▶ **Dataset**:
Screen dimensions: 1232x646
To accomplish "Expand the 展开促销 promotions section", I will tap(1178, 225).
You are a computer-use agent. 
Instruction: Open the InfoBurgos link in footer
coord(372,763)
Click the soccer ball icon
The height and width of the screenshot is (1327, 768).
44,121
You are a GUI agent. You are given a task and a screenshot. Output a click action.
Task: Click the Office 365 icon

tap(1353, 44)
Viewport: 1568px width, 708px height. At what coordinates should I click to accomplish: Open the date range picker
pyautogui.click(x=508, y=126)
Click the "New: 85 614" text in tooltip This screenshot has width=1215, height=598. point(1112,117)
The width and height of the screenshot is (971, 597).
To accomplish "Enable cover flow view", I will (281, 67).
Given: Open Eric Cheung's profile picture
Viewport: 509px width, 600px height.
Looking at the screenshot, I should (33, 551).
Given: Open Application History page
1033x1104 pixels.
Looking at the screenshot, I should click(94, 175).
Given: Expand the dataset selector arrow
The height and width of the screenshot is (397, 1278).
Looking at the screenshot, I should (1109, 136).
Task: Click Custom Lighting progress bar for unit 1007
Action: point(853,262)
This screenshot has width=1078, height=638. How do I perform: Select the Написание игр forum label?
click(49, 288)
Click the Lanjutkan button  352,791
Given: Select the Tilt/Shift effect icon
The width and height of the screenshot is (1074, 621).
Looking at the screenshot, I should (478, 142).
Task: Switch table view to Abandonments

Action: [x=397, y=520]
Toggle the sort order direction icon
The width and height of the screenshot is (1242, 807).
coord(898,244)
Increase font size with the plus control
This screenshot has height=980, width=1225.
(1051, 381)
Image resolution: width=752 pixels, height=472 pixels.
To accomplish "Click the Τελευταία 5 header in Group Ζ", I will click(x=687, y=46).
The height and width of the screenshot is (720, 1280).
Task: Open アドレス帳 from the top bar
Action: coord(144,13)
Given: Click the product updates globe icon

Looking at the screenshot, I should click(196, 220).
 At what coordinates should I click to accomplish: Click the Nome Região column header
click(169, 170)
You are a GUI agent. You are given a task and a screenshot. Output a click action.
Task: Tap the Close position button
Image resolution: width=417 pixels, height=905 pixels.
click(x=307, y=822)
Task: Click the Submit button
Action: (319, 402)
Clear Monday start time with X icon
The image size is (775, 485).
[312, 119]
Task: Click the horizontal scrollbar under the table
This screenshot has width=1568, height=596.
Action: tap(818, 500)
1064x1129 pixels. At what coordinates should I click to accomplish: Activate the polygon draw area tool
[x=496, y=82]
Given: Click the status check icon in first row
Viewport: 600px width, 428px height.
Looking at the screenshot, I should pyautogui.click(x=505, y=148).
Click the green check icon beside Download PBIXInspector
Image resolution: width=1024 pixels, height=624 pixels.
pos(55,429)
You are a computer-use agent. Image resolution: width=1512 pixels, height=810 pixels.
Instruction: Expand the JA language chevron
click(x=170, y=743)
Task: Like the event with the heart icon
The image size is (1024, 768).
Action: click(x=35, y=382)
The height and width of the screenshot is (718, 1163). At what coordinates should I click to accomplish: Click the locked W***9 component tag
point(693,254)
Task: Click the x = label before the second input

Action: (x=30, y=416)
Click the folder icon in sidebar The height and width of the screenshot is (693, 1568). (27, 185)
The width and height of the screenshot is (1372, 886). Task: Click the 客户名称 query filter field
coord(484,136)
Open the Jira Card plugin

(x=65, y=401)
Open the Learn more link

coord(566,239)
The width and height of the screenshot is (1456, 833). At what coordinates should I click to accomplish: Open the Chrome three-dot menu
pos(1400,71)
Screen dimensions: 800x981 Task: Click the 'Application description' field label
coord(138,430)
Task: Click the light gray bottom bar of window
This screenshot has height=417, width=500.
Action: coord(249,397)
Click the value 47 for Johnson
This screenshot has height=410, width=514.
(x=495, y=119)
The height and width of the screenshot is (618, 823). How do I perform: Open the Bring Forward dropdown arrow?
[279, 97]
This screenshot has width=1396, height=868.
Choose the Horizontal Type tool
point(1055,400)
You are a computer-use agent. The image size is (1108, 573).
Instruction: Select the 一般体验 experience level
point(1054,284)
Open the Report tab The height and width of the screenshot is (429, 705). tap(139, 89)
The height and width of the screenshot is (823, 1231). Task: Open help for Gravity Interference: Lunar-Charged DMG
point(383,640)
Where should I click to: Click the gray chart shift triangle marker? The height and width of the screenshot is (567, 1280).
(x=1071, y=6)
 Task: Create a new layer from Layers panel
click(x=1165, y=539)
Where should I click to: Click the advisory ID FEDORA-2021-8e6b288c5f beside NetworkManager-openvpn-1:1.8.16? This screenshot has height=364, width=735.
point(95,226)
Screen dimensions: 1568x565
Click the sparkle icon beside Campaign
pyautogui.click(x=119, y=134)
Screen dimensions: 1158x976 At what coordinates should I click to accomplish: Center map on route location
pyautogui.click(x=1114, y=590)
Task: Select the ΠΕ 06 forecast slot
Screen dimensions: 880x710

▶ **What is expected**: Line by line, retype the whole listing exactly.

▶ **Response**:
Screen dimensions: 1232x646
To accomplish "Expand the 展开促销 promotions section", I will tap(1178, 225).
You are a computer-use agent. 
Instruction: Open the InfoBurgos link in footer
coord(372,763)
Click the soccer ball icon
The height and width of the screenshot is (1327, 768).
44,121
You are a GUI agent. You are given a task and a screenshot. Output a click action.
Task: Click the Office 365 icon

tap(1353, 44)
Viewport: 1568px width, 708px height. At what coordinates should I click to accomplish: Open the date range picker
pyautogui.click(x=508, y=126)
Click the "New: 85 614" text in tooltip This screenshot has width=1215, height=598. point(1112,117)
The width and height of the screenshot is (971, 597).
To accomplish "Enable cover flow view", I will (281, 67).
Given: Open Eric Cheung's profile picture
Viewport: 509px width, 600px height.
Looking at the screenshot, I should (33, 551).
Given: Open Application History page
1033x1104 pixels.
Looking at the screenshot, I should click(94, 175).
Given: Expand the dataset selector arrow
The height and width of the screenshot is (397, 1278).
Looking at the screenshot, I should (1109, 136).
Task: Click Custom Lighting progress bar for unit 1007
Action: point(853,262)
This screenshot has width=1078, height=638. How do I perform: Select the Написание игр forum label?
click(49, 288)
Click the Lanjutkan button  352,791
Given: Select the Tilt/Shift effect icon
The width and height of the screenshot is (1074, 621).
Looking at the screenshot, I should (478, 142).
Task: Switch table view to Abandonments

Action: [x=397, y=520]
Toggle the sort order direction icon
The width and height of the screenshot is (1242, 807).
coord(898,244)
Increase font size with the plus control
This screenshot has height=980, width=1225.
(1051, 381)
Image resolution: width=752 pixels, height=472 pixels.
To accomplish "Click the Τελευταία 5 header in Group Ζ", I will click(x=687, y=46).
The height and width of the screenshot is (720, 1280).
Task: Open アドレス帳 from the top bar
Action: coord(144,13)
Given: Click the product updates globe icon

Looking at the screenshot, I should click(196, 220).
 At what coordinates should I click to accomplish: Click the Nome Região column header
click(169, 170)
You are a GUI agent. You are given a task and a screenshot. Output a click action.
Task: Tap the Close position button
Image resolution: width=417 pixels, height=905 pixels.
click(x=307, y=822)
Task: Click the Submit button
Action: (319, 402)
Clear Monday start time with X icon
The image size is (775, 485).
[312, 119]
Task: Click the horizontal scrollbar under the table
This screenshot has width=1568, height=596.
Action: tap(818, 500)
1064x1129 pixels. At what coordinates should I click to accomplish: Activate the polygon draw area tool
[x=496, y=82]
Given: Click the status check icon in first row
Viewport: 600px width, 428px height.
Looking at the screenshot, I should pyautogui.click(x=505, y=148).
Click the green check icon beside Download PBIXInspector
Image resolution: width=1024 pixels, height=624 pixels.
pos(55,429)
You are a computer-use agent. Image resolution: width=1512 pixels, height=810 pixels.
Instruction: Expand the JA language chevron
click(x=170, y=743)
Task: Like the event with the heart icon
The image size is (1024, 768).
Action: click(x=35, y=382)
The height and width of the screenshot is (718, 1163). At what coordinates should I click to accomplish: Click the locked W***9 component tag
point(693,254)
Task: Click the x = label before the second input

Action: (x=30, y=416)
Click the folder icon in sidebar The height and width of the screenshot is (693, 1568). (27, 185)
The width and height of the screenshot is (1372, 886). Task: Click the 客户名称 query filter field
coord(484,136)
Open the Jira Card plugin

(x=65, y=401)
Open the Learn more link

coord(566,239)
The width and height of the screenshot is (1456, 833). At what coordinates should I click to accomplish: Open the Chrome three-dot menu
pos(1400,71)
Screen dimensions: 800x981 Task: Click the 'Application description' field label
coord(138,430)
Task: Click the light gray bottom bar of window
This screenshot has height=417, width=500.
Action: coord(249,397)
Click the value 47 for Johnson
This screenshot has height=410, width=514.
(x=495, y=119)
The height and width of the screenshot is (618, 823). How do I perform: Open the Bring Forward dropdown arrow?
[279, 97]
This screenshot has width=1396, height=868.
Choose the Horizontal Type tool
point(1055,400)
You are a computer-use agent. The image size is (1108, 573).
Instruction: Select the 一般体验 experience level
point(1054,284)
Open the Report tab The height and width of the screenshot is (429, 705). tap(139, 89)
The height and width of the screenshot is (823, 1231). Task: Open help for Gravity Interference: Lunar-Charged DMG
point(383,640)
Where should I click to: Click the gray chart shift triangle marker? The height and width of the screenshot is (567, 1280).
(x=1071, y=6)
 Task: Create a new layer from Layers panel
click(x=1165, y=539)
Where should I click to: Click the advisory ID FEDORA-2021-8e6b288c5f beside NetworkManager-openvpn-1:1.8.16? This screenshot has height=364, width=735.
point(95,226)
Screen dimensions: 1568x565
Click the sparkle icon beside Campaign
pyautogui.click(x=119, y=134)
Screen dimensions: 1158x976 At what coordinates should I click to accomplish: Center map on route location
pyautogui.click(x=1114, y=590)
Task: Select the ΠΕ 06 forecast slot
Screen dimensions: 880x710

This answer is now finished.